The government must prove you knew your prescriptions were unauthorized. That is the Ruan standard. That is what makes conviction harder. That is the defense you need to understand.

The Stakes of Getting This Wrong

Heres the final uncomfortable truth. Understanding Ruan is not optional if your facing federal prescribing charges. The difference between a conviction and an acquittal may depend on wheather your jury understands that objective unreasonableness is not enough – that prosecutors must prove you actualy knew your prescriptions were unauthorized.

The doctors who went to prison before Ruan didnt have this protection. They were convicted under standards that the Supreme Court unanimously rejected. Some of them may have genuinly believed they were helping patients. Some of them may have been aggressive prescribers who made clinical judgments that other doctors wouldnt have made. But under the correct legal standard, genuine belief in medical legitimacy should have protected them.

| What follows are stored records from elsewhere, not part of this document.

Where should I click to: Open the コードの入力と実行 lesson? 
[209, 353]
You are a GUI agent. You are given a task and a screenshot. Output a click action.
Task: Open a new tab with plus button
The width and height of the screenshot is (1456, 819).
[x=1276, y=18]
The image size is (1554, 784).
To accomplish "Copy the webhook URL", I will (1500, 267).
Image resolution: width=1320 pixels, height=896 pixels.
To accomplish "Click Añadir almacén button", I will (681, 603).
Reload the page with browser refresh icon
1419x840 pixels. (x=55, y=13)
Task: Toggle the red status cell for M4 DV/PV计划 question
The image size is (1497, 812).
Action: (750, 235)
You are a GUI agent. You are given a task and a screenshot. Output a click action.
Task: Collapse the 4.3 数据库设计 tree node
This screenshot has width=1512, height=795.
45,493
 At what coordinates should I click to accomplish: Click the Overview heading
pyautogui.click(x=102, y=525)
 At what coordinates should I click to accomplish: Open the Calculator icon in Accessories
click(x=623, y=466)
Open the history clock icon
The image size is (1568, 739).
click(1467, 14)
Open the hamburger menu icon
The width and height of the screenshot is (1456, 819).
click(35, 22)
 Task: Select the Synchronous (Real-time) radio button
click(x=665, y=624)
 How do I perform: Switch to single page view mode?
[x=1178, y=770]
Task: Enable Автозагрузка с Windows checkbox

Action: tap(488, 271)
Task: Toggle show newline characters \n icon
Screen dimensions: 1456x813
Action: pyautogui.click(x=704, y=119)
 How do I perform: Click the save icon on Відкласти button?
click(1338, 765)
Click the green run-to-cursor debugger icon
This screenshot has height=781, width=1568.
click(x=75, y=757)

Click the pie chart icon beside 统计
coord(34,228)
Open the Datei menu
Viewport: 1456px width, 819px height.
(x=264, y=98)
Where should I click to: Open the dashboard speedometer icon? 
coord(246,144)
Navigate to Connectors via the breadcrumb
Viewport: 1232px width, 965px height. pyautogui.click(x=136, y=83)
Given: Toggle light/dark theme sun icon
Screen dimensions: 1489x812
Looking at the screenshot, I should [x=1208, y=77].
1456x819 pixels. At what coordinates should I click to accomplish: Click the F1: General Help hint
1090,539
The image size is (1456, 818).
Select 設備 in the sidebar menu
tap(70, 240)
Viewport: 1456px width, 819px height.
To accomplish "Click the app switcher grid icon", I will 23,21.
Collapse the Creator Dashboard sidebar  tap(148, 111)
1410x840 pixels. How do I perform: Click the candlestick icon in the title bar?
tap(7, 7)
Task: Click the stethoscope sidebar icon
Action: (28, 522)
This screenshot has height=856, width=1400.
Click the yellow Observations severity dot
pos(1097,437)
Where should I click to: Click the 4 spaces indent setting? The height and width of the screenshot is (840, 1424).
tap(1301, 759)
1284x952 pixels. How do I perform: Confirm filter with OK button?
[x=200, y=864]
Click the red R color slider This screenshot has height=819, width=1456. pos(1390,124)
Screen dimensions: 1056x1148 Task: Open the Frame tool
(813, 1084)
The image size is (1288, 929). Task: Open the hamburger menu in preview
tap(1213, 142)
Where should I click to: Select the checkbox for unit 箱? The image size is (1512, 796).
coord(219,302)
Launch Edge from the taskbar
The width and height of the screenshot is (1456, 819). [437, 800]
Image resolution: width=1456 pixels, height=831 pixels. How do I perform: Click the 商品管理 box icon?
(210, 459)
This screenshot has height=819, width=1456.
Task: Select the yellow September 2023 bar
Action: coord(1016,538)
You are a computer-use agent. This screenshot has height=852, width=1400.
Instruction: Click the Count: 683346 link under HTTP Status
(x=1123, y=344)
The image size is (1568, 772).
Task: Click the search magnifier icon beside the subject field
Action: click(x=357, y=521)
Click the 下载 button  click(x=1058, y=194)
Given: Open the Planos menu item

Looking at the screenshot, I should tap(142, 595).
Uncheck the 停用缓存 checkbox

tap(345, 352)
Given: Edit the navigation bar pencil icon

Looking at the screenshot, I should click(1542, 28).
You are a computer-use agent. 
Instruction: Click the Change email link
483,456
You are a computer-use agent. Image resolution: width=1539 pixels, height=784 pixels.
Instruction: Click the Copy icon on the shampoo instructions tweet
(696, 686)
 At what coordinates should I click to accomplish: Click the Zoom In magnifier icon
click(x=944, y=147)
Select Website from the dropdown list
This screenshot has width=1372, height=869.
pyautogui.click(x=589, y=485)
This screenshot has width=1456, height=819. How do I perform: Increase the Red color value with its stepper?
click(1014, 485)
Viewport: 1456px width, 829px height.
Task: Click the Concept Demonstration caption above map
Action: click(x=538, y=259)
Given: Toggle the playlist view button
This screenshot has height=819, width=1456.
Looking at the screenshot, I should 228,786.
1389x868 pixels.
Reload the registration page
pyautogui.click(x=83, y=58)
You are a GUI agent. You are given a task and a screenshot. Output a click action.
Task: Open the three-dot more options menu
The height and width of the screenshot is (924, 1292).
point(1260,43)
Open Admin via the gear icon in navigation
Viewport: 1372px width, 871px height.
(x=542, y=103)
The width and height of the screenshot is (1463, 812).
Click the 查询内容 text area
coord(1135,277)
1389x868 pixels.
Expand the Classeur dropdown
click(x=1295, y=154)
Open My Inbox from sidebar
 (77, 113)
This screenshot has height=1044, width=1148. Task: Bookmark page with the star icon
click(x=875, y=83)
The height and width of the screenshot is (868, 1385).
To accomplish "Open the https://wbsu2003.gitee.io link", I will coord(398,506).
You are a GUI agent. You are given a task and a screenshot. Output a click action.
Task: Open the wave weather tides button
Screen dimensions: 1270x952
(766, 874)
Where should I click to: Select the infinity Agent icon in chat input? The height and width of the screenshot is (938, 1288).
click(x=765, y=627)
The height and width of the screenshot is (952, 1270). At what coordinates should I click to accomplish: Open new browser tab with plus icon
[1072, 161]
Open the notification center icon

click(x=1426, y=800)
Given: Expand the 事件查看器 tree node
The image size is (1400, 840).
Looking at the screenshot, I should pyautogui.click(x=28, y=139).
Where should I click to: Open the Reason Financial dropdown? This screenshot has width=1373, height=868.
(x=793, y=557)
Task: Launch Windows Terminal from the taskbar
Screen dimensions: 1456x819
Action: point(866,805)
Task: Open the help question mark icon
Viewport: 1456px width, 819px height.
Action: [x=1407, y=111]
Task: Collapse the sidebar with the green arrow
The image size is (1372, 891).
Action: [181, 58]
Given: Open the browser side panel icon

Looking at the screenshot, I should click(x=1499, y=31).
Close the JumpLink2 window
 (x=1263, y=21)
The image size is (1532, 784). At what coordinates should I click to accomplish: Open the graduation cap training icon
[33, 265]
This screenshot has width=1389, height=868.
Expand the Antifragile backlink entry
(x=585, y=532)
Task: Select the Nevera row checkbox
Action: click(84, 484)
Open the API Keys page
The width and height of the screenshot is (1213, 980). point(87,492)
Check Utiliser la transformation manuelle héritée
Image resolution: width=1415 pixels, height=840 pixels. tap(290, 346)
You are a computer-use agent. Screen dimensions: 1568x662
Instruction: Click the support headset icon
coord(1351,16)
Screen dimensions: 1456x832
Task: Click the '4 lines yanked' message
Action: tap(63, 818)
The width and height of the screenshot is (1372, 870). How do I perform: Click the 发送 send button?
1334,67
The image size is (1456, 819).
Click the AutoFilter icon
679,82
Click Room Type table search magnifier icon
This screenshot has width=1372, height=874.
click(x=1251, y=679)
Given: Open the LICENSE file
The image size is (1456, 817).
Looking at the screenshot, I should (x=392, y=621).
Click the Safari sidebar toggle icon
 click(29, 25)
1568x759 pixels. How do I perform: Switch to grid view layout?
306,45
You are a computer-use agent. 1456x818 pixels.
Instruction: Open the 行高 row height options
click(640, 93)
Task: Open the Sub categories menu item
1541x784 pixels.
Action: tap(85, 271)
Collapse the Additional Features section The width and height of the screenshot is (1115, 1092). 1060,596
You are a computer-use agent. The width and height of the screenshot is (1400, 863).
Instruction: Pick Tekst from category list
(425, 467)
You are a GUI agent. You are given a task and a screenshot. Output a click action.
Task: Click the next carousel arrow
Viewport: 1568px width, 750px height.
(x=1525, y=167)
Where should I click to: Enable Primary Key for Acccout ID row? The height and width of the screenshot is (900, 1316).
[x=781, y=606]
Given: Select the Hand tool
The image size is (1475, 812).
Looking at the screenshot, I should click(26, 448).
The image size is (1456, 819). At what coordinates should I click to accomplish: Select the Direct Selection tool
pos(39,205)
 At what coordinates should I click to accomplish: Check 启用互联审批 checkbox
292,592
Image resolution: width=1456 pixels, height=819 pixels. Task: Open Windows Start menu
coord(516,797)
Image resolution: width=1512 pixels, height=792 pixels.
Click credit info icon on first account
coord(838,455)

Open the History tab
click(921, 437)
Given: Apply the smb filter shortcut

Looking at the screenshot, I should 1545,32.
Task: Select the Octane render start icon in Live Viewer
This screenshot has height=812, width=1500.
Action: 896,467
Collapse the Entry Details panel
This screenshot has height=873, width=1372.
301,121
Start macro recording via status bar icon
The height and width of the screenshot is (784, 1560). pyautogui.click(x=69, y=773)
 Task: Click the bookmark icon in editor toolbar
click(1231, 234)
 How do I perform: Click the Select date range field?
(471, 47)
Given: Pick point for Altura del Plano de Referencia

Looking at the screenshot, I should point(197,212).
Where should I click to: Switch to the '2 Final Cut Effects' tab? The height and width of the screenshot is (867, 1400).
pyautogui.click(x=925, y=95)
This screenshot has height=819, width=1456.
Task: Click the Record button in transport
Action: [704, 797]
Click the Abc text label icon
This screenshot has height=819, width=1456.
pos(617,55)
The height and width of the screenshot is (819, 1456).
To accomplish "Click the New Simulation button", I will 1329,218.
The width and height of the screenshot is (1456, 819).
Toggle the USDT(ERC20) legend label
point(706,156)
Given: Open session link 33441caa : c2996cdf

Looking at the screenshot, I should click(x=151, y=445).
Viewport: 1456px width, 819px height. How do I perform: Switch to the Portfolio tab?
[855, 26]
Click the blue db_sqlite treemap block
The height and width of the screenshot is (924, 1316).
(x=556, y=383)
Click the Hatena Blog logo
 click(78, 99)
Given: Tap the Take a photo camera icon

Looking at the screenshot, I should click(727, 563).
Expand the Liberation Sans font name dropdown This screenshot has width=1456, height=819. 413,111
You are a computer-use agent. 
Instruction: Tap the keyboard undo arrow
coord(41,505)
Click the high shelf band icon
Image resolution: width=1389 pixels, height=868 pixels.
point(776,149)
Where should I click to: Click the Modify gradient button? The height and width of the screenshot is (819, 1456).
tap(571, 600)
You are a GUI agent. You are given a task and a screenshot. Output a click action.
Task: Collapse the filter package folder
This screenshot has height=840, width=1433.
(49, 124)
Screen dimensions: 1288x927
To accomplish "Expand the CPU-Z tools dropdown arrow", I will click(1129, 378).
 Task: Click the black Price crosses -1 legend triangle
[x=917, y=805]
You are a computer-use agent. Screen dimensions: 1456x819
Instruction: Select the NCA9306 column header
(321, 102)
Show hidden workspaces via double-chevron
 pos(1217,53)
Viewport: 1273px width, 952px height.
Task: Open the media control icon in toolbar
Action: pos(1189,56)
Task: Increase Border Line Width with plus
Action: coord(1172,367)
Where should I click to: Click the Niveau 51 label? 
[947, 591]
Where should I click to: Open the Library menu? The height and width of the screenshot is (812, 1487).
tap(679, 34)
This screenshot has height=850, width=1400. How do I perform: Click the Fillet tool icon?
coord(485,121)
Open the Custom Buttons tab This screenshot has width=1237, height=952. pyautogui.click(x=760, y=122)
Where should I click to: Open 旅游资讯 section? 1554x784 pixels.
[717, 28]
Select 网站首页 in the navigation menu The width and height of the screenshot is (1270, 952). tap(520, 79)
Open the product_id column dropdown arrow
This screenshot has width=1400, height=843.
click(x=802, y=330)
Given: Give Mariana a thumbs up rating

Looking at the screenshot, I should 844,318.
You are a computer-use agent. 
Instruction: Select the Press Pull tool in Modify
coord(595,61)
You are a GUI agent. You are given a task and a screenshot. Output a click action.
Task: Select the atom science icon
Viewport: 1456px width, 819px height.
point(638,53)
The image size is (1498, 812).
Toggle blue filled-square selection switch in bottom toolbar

You have the benefit of Ruan. Use it. Make sure your attorney understands it. Make sure your jury hears about it. Make sure the evidence of your good faith belief gets presented. Becuase in federal prescribing cases, the difference between decades in prison and walking free may come down to wheather the jury applies the right legal standard.

The Ruan defense exists. It protects doctors who genuinly believed they were practicing medicine. Whether it protects you depends on the evidence – and on having representation that knows how to present it.